Don...I had to laugh ! Not too many talk elk ! While learning to diaphram turkey I too would get strang looks. Often I would not let on that I was doing the calling. Never got a responce though...lonely world out there.


----------



## youngdon (Mar 10, 2010)

This is the same guy who got into archery and decided that he needed to practice shooting from a treestand, so not having any trees in his yard he did the next best thing. He set the target out in his back yard and got up on his roof and proceeded to shoot away in an area of Phoenix that is very densely populated. That lasted for about fifteen minutes, or however long it took the police to set up a perimiter around the neighborhood blocking off all the streets. So the cops send two cops up the street leap frogging behind cars(they must have drawn the short straw).

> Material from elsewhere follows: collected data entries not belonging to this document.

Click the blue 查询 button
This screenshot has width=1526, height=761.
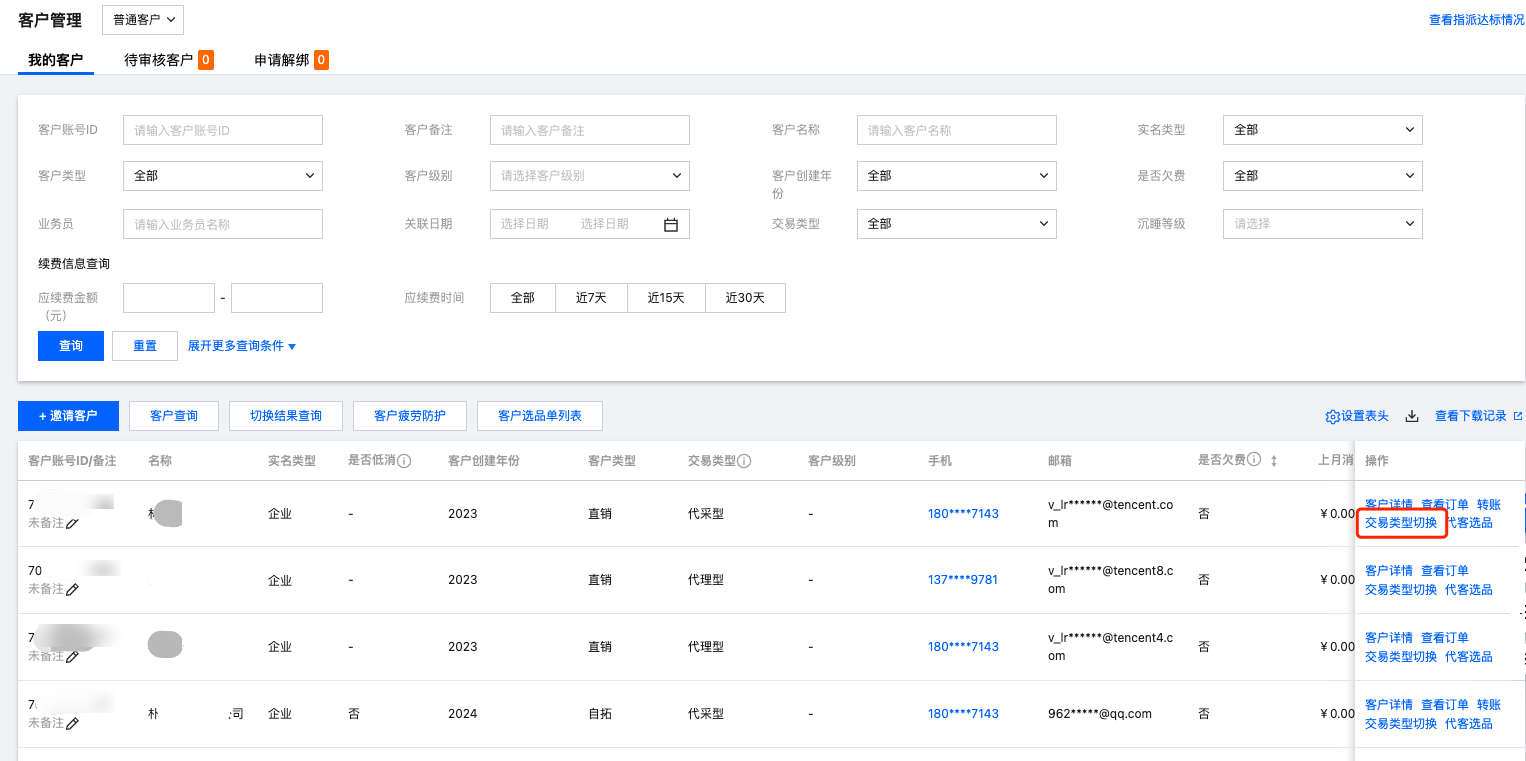pos(71,346)
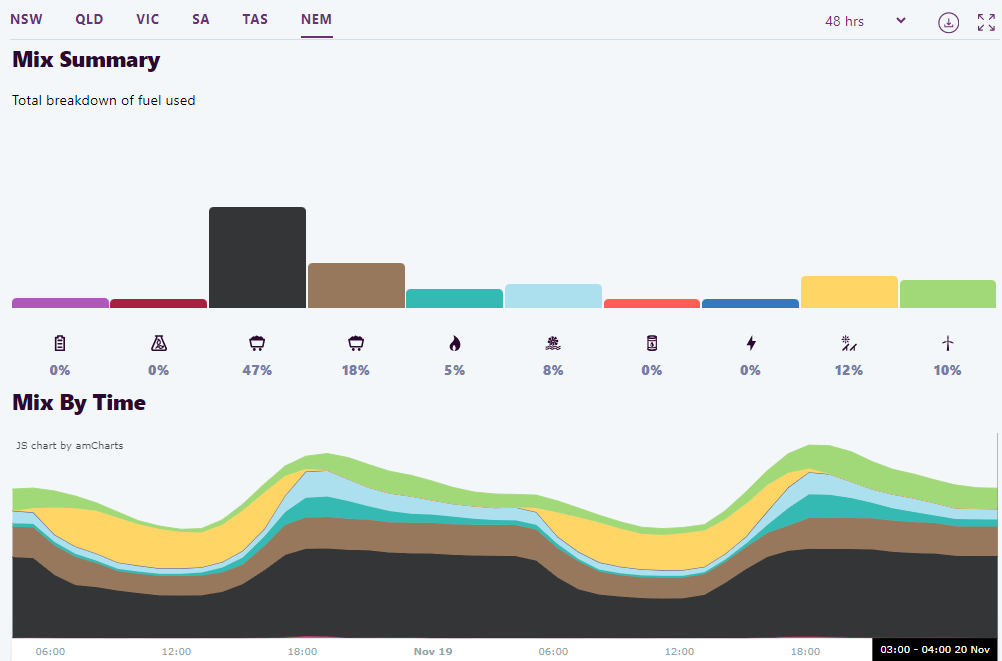Click the lightning bolt fuel icon
The image size is (1002, 661).
click(x=751, y=344)
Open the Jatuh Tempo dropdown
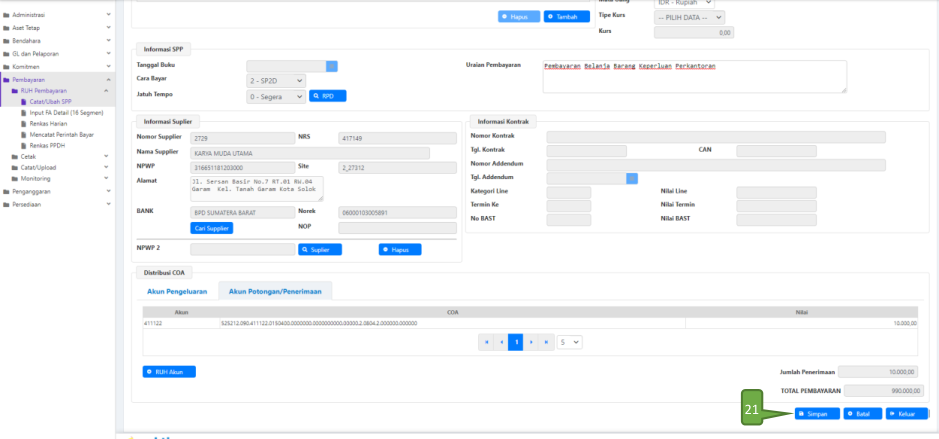Image resolution: width=939 pixels, height=439 pixels. (276, 97)
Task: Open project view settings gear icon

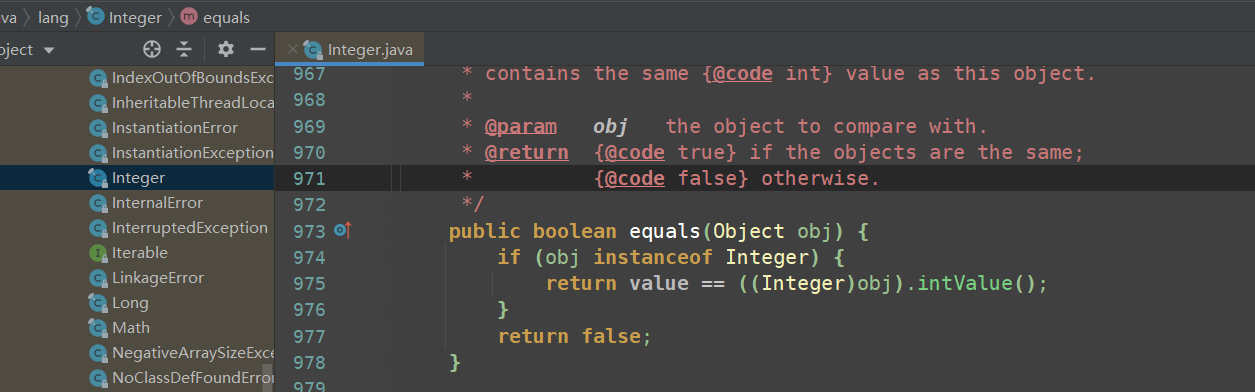Action: pos(226,49)
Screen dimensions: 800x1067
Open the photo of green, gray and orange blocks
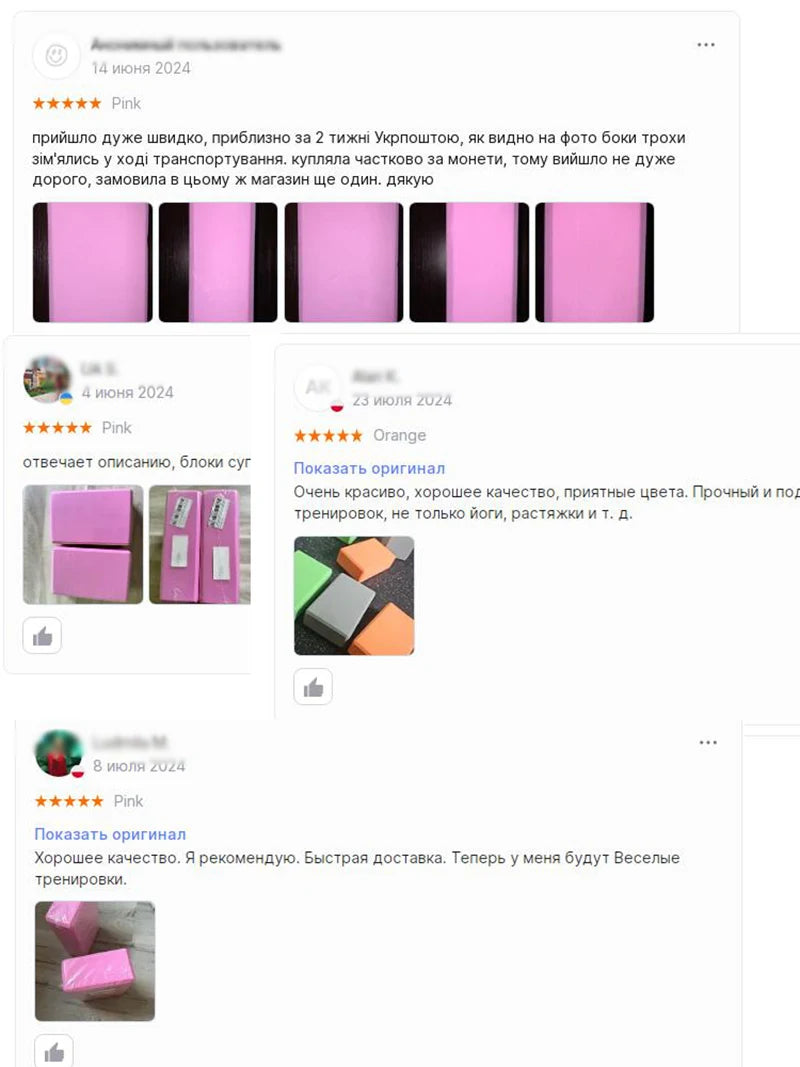point(354,595)
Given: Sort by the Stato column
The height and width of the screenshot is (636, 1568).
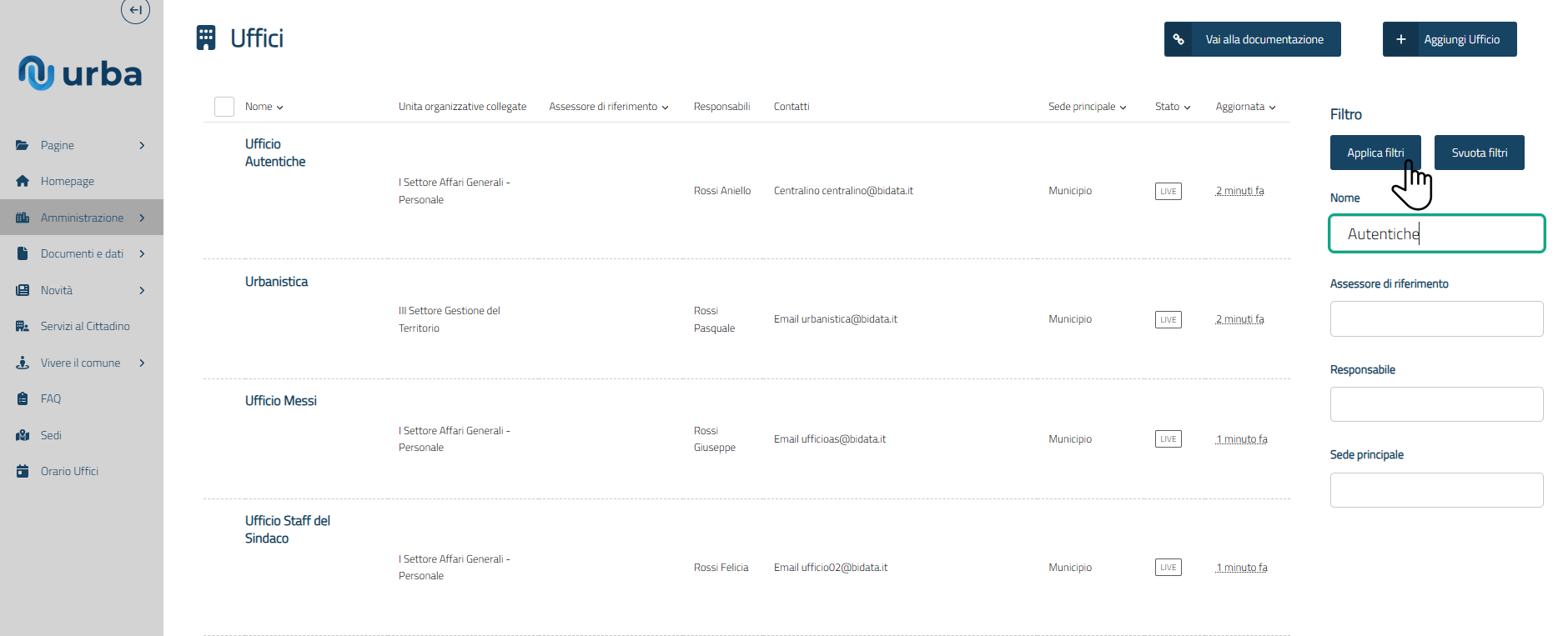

My friend is totally unaware as he's concentrating on his shots, all the sudden he gets nearly startled off the roof by the cops blasting him with a bull horn. DROP THE BOW SIR, he's like W-T-F sets his bow down and is ordered to the edge of the roof, as he's walking over to the edge he notices all the neighbors out on their front lawns staring and a whole slew of cops coming up the street some of whom stop behind cars and are now looking at him through the sights of their AR's. The cops make him jump off the roof,yes jump(it's only 10 ft.) he hits the ground and the cops are all over him, hand cuffs are slapped on and he is lifted by his arms to an upright position. He explains after a lot of "what are you doing/ how stupid are you questions, that he was practicing for an upcoming elk hunt and that he is apparently, THAT stupid. They run him for warrants and priors and then ask to see the tag. He shows them the tag, a couple of them start telling him how lucky he is THAT HE GOT DRAWN HIS FIRST YEAR, not that they didn't shoot him, that he got drawn. They all have a good laugh about it and go on their way. He says after they leave, he is still kind of shakey but he wants his bow, he gets half way up the ladder and according to him it's like a bomb goes off in his pants, there was no warning no nothing he says one minute I'm climbing the ladder, the next I'm wondering whats dripping out my pant legs splattering on the cool deck to the pool, he says I was so close to the roof all i could think of was to get to the top. So now here he is on the roof again with crap dripping out his pant leg filling his shoe and running out on his roof , that has no gutter mind you, try cleaning that up with a BRAWNY he says, it ain't the quicker picker upper.

As funny as this is, it's ten times funnier to hear him tell it, it takes him about an hour because of all the stops for laughter. His wife leaves the room once he gets to the part about when they let him go. She says their back patio roof needs replacing.


----------



## coyotekidd (Jan 28, 2010)

Don't you mean the quicker pooper picker-upper?